Will was immensely proud of his children. Caitlin, a clinical psychologist with two young children, recently described her father as “the sweetest, most humble man. He taught me to think for myself, to acknowledge good fortune, and perhaps most importantly, to parent — to give your kids love without strings, unrelenting respect, and an occasional helping hand.” Cameron, after graduating from Wesleyan and moving back to the Vineyard, began working at Parry Windows. A number of years ago, Will asked Cameron to form a partnership with him, and Parry Windows has been one since. Will always put great thought into everything he did, and passing his business on was no exception. Garry Caton, a former crab fisherman in the Aleutians, has also been an invaluable member of Parry Windows, and Will’s close friend for decades.

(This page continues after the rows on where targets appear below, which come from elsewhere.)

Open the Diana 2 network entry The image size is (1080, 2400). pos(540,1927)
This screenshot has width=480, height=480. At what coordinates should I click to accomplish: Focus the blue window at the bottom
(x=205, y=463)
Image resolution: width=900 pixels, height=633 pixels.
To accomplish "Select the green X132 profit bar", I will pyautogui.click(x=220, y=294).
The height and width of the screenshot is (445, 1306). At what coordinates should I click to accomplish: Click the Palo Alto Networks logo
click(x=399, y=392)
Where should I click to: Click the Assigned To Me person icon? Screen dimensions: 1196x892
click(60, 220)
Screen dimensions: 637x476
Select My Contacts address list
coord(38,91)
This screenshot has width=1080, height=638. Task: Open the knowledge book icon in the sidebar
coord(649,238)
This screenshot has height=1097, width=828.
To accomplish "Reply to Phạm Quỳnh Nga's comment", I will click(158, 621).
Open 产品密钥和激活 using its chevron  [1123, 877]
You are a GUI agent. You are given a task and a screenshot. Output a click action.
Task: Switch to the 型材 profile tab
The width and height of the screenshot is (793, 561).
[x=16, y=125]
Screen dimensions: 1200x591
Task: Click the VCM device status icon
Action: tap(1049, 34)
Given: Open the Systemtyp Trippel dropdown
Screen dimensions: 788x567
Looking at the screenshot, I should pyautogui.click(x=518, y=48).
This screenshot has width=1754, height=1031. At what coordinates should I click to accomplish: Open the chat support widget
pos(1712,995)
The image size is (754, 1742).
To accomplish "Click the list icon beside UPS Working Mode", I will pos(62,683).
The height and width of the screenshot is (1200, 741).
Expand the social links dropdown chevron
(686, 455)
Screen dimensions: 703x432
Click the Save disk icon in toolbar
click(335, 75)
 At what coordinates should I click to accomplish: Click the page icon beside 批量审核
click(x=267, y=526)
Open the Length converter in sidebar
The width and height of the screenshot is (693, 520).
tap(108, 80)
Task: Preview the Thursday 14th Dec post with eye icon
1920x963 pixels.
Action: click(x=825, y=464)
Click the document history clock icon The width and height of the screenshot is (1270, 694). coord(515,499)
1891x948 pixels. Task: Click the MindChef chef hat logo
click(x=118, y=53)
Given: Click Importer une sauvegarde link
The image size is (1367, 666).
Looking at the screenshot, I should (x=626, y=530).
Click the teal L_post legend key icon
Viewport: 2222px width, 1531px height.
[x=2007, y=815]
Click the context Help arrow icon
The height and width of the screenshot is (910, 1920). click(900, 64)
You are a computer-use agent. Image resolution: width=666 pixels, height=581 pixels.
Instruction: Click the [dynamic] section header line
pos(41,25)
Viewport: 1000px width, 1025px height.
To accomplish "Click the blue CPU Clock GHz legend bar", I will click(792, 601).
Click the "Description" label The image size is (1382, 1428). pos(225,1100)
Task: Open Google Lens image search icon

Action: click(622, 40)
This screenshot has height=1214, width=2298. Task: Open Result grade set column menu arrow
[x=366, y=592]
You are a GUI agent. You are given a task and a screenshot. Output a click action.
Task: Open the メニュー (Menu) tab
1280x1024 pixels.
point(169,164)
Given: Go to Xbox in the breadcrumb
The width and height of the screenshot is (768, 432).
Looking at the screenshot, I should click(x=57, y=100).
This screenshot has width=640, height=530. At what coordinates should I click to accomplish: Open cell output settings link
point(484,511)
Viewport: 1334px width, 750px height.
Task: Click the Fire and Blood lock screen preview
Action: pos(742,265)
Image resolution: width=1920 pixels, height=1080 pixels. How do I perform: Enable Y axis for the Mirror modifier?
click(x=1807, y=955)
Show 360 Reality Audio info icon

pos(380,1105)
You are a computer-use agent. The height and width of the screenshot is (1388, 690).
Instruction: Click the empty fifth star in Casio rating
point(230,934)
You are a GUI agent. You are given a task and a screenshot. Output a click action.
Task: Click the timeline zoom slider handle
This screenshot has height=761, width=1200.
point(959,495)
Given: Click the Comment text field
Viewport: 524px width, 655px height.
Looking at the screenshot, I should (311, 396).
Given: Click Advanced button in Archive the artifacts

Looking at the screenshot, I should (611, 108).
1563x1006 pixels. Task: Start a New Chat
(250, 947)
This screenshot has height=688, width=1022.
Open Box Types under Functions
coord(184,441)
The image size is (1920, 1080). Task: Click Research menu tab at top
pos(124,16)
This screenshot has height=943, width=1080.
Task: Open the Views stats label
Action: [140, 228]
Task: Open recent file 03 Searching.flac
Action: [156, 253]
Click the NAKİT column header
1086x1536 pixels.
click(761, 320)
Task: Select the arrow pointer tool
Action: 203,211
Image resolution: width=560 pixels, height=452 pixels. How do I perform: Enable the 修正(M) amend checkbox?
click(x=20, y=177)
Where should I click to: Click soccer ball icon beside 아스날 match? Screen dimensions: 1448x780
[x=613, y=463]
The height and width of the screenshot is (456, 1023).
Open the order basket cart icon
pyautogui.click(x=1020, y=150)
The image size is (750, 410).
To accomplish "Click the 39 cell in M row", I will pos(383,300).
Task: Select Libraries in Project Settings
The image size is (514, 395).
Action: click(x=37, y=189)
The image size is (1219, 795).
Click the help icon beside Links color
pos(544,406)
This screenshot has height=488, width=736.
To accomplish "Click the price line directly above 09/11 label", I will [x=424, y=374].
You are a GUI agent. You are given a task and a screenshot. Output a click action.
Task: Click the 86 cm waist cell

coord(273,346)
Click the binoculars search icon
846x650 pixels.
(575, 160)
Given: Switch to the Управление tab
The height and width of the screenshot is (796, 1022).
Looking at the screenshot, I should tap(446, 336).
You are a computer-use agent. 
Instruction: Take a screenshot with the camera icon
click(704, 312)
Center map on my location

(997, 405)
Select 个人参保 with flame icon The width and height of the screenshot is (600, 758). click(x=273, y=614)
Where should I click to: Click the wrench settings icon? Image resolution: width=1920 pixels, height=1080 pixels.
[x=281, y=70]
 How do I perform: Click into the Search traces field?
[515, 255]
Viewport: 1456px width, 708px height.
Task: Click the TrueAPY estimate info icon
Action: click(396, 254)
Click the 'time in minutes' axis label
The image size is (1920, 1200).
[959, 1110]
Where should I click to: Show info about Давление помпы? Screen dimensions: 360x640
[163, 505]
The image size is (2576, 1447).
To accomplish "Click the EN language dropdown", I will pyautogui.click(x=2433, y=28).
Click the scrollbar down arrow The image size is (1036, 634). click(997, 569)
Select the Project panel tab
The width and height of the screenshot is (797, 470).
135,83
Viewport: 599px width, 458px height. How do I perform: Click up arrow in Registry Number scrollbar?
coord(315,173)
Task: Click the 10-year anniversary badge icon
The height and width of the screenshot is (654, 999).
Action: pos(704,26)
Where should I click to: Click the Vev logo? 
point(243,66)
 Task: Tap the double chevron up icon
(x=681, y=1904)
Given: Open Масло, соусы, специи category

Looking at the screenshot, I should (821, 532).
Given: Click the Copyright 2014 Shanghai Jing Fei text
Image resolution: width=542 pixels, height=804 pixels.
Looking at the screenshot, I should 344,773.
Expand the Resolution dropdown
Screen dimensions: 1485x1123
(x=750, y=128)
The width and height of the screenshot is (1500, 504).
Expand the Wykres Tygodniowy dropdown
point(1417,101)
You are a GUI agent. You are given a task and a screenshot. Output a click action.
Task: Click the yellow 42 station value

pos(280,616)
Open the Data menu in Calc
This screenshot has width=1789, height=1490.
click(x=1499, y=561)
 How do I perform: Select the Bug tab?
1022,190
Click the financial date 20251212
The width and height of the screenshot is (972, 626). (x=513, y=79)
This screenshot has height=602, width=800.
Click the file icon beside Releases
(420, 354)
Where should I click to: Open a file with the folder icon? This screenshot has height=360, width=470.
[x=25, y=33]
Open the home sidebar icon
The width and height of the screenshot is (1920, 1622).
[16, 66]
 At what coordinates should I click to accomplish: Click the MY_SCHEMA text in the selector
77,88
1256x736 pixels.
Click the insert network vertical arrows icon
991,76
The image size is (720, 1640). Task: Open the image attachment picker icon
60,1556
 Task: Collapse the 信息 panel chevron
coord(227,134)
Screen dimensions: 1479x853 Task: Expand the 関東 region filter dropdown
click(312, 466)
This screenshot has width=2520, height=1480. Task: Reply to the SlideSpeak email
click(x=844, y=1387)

Those who knew Will well understood his love of learning. He was a history buff and an avid reader, generally of rather obscure nonfiction: the history of lead, the construction of pencils, bridges across America, a range of biographies. Two weeks before his death, Will told one of his closest friends, Richard Erickson, that he could borrow his book on rust but that he “wanted it back.”

Will was loved, and will be missed by many. He is survived by his wife, Kathleen Cameron; son, Cameron Parry, his wife Allison Parry, and their children, Orion and Apollo; daughter Caitlin Dolan, her husband Patrick Dolan, and their children, Parry and Conor William (Will’s namesake); sister Jane Rice; several loving nieces and nephews; a host of longtime friends; and his little dog Gwen, named after his favorite aunt. Will was a bright light even on the foggiest of days.

A memorial service and celebration of life will be held in Chilmark on Saturday, May 18, with specific arrangements announced at a later date.


  1. I had an opportunity to meet Mr. Parry a couple years ago when he was looking to expand his shop space. He was a very impressive and intelligent man in addition to being a fine craftsman of custom windows. Not often does someone make such a lasting impression from one meeting.